• [Exercise aim]
Find each line in the material below that contains the word "Task", and copy those lines out in full.

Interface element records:
==========

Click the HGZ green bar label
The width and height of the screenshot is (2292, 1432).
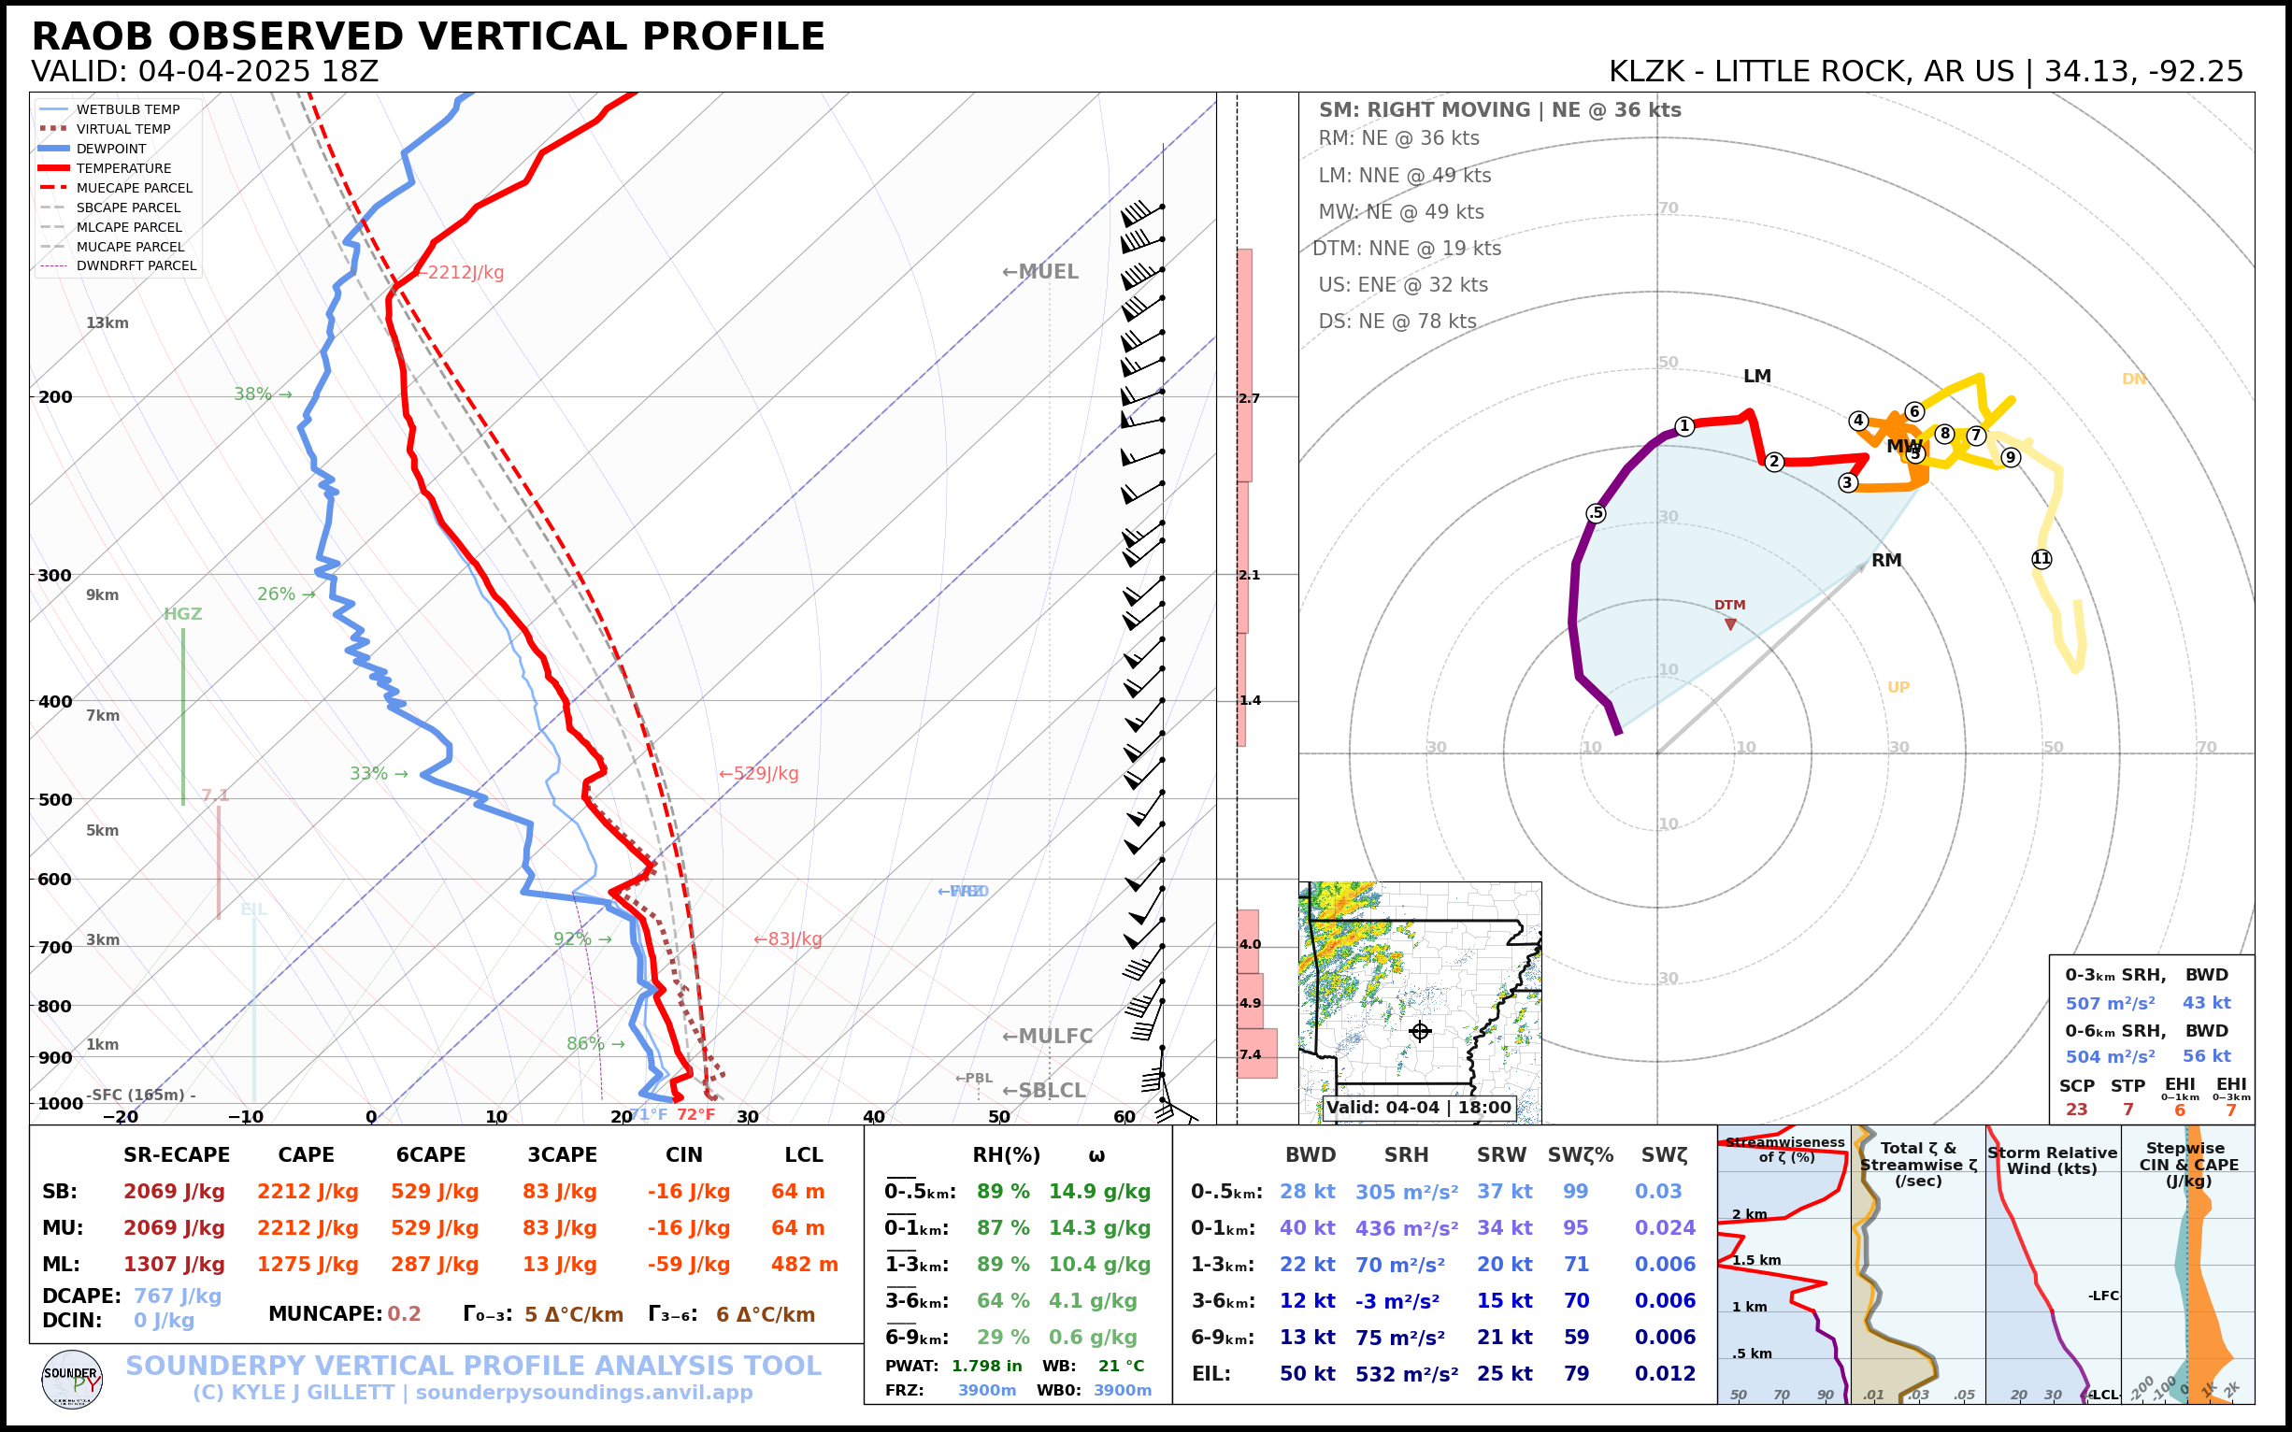pos(183,614)
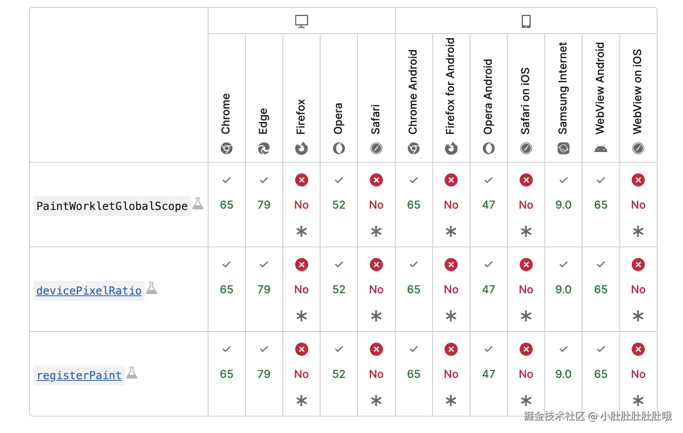This screenshot has height=433, width=683.
Task: Click the desktop Safari compass icon
Action: point(376,148)
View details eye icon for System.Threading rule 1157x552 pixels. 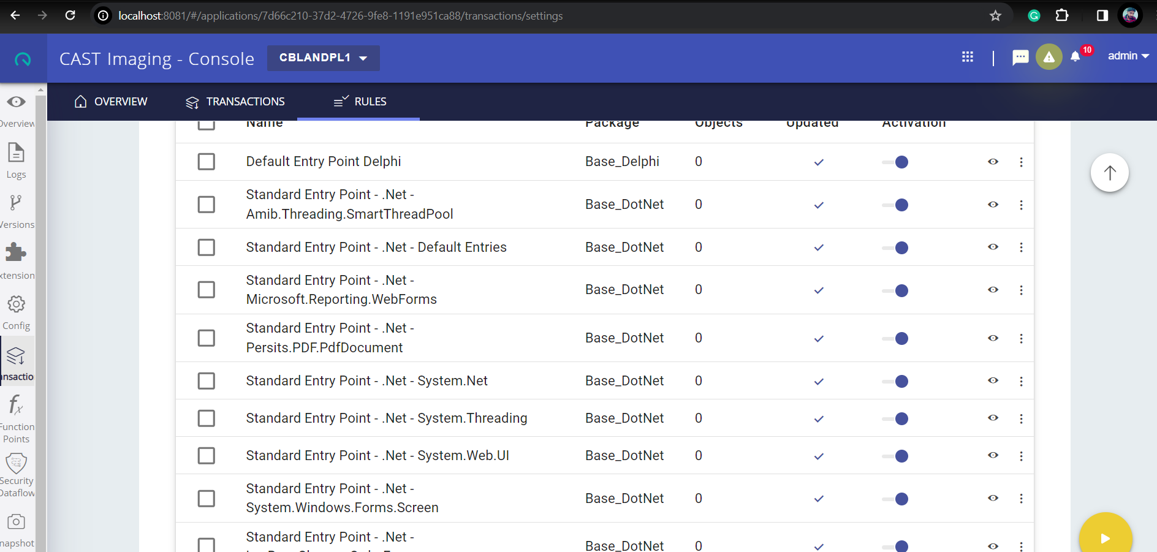point(993,418)
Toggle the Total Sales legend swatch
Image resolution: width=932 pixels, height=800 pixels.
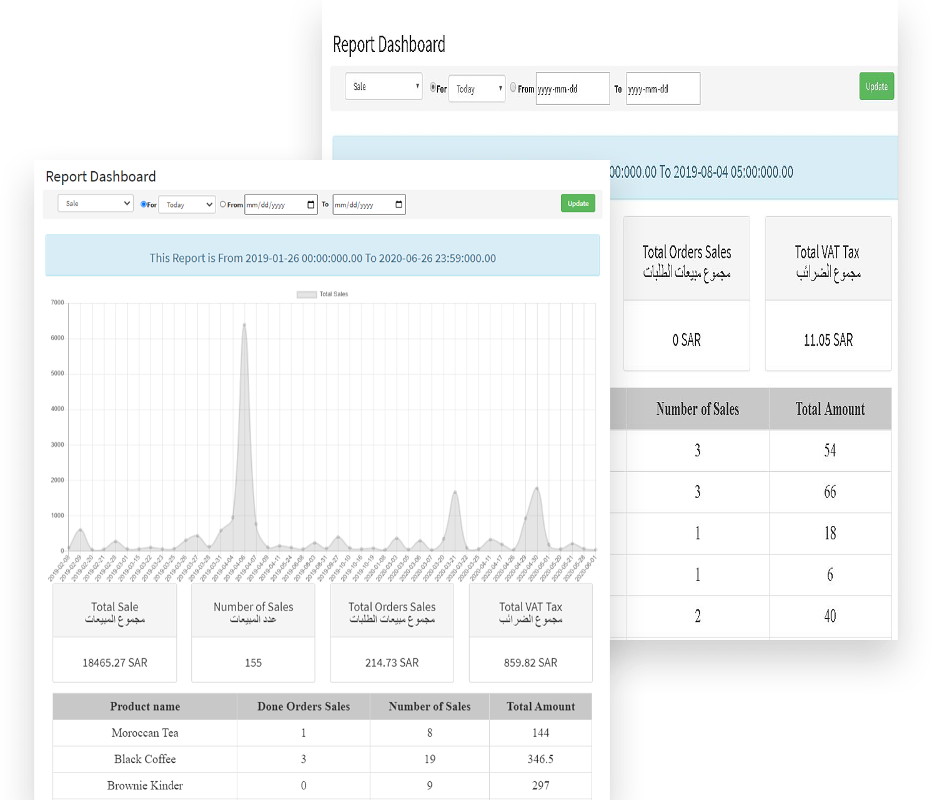307,294
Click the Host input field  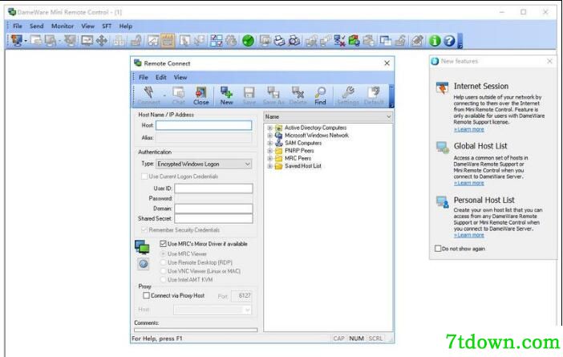click(x=204, y=125)
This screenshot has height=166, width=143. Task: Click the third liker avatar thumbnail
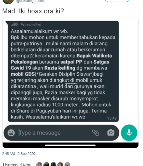coord(54,164)
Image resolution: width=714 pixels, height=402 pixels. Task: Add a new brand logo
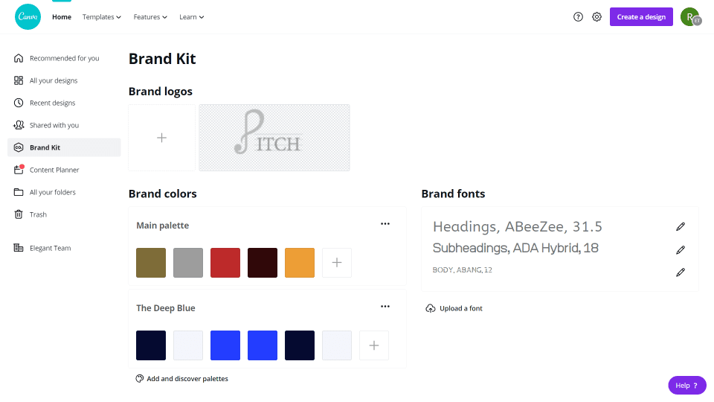pyautogui.click(x=162, y=138)
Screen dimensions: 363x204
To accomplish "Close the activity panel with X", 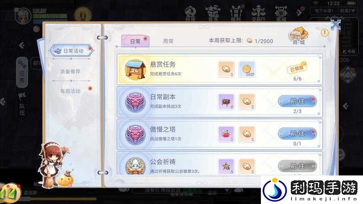I will (336, 25).
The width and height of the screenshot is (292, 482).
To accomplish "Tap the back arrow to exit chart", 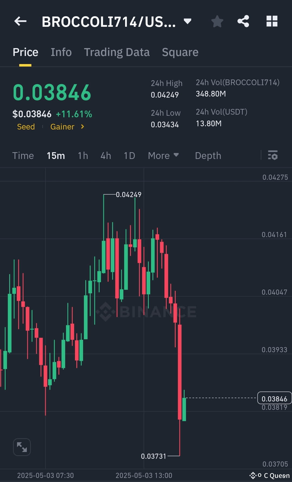I will click(20, 21).
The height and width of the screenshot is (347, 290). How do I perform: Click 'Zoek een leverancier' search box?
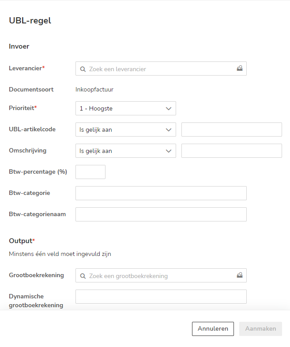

==========

• [Response]
Task: Click the desktop Safari compass icon
This screenshot has height=166, width=143. Task: Click the third liker avatar thumbnail
Image resolution: width=714 pixels, height=402 pixels. Task: Add a new brand logo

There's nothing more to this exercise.